ИСХОДНЫЙ ТЕКСТ –
Победа любой ценой - страница 14




Е.Ж.: А во время блокады дети ходили в школу?

М.В.: Мои приятели ходили в школу потому, что там давали суп, бедную похлебку из муки или крупы. Практически уроков в школе не было. Однажды наша учительница упала со стула, рухнула на пол как мертвая. Невозможно было ее поднять, хотя мы все вместе пытались это сделать, но у нас не хватало сил. Где-то мы нашли простыню, в которую хотели ее завернуть. Но тут она открыла глаза и сказала: «Дети, я хочу прожить еще несколько часов. Оставьте меня».

Я была первой отличницей в классе и на Новый год получила подарок – билет в театр. Не помню, какой был спектакль, но никогда не забуду ту манную кашу, которую нам дали после представления. Она казалась необыкновенно вкусной, это было настоящее счастье! В зале было очень холодно. Артисты ходили по сцене с видимым усилием.

Великий композитор Шостакович, живший по соседству с нами, написал тогда свою «Седьмую симфонию». Первый раз ее играл Ленинградский филармонический оркестр во время блокады.


Е.Ж.: Какие связи оставались у осажденного города с «Большой землей»?

ИЗВЛЕЧЁННЫЕ ДАННЫЕ –
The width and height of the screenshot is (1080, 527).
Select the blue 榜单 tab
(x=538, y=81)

--

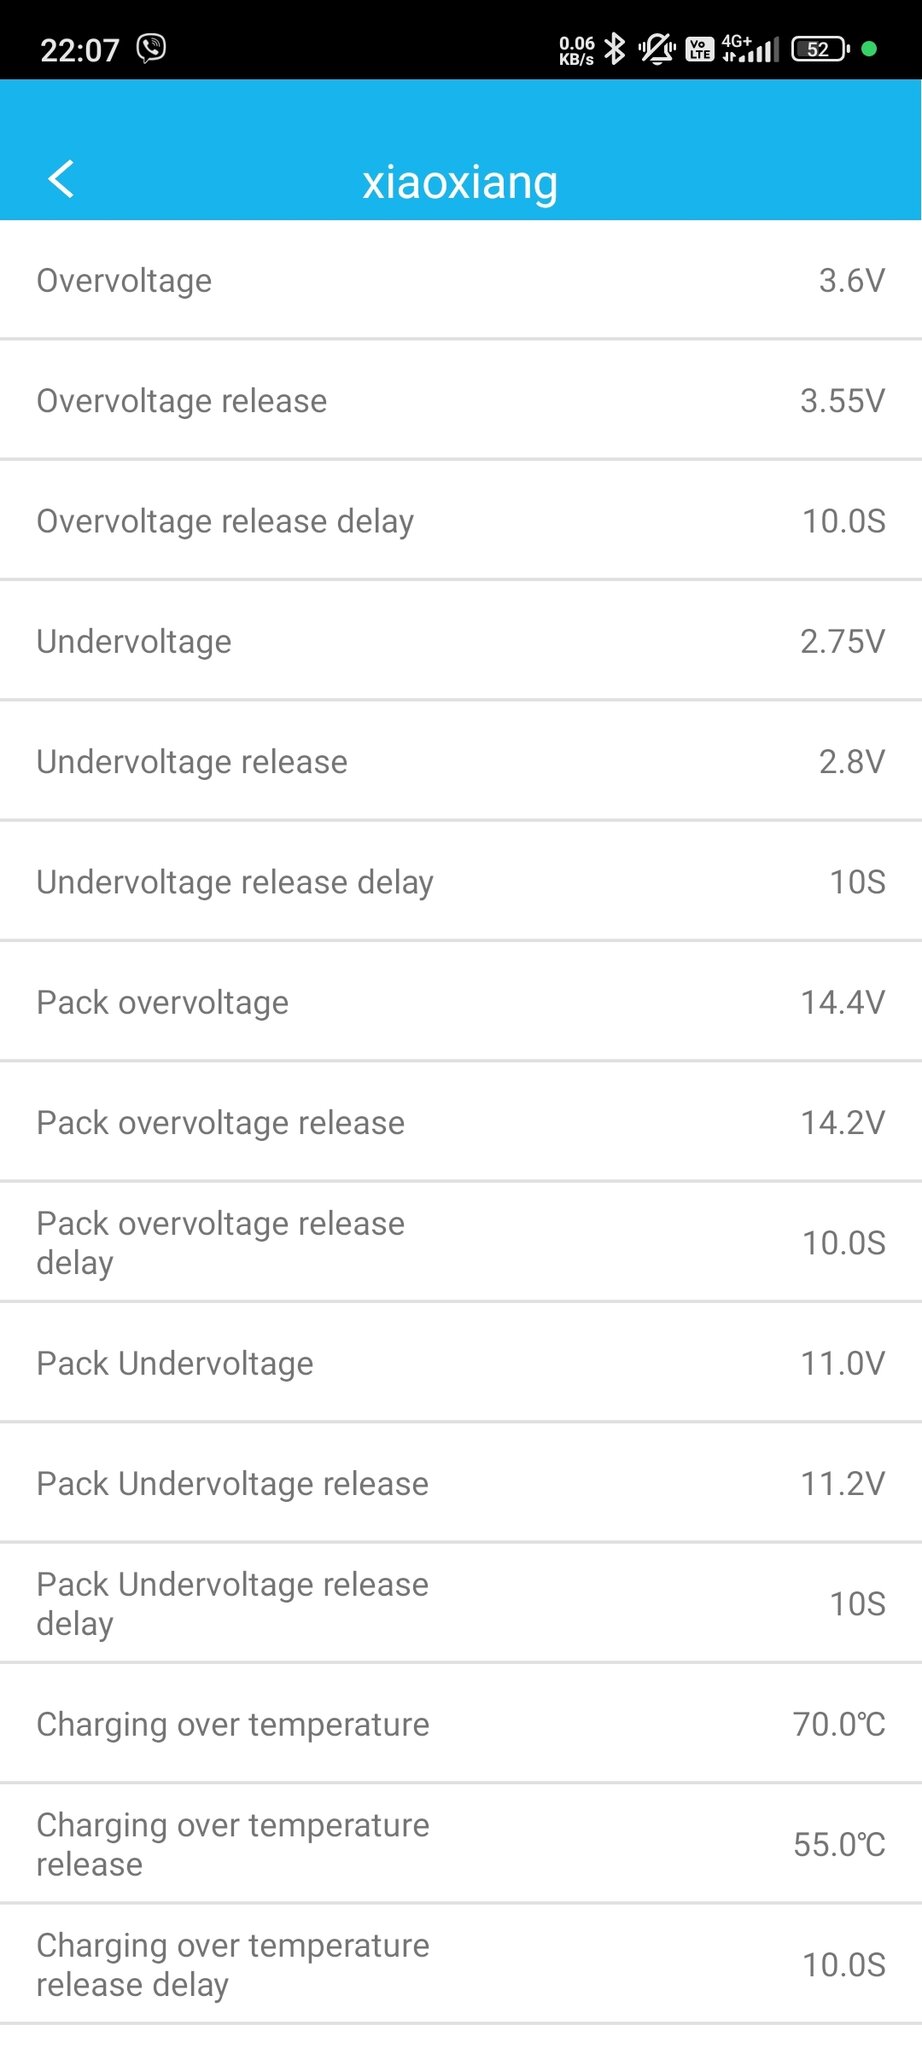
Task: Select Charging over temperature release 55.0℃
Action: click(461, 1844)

ЗАДАНИЕ – Перепишите слово в слово кусок текста о блокаде: от «Я была первой» до «с видимым усилием.» включительно.

ПОЛЕ ОТВЕТА –
Я была первой отличницей в классе и на Новый год получила подарок – билет в театр. Не помню, какой был спектакль, но никогда не забуду ту манную кашу, которую нам дали после представления. Она казалась необыкновенно вкусной, это было настоящее счастье! В зале было очень холодно. Артисты ходили по сцене с видимым усилием.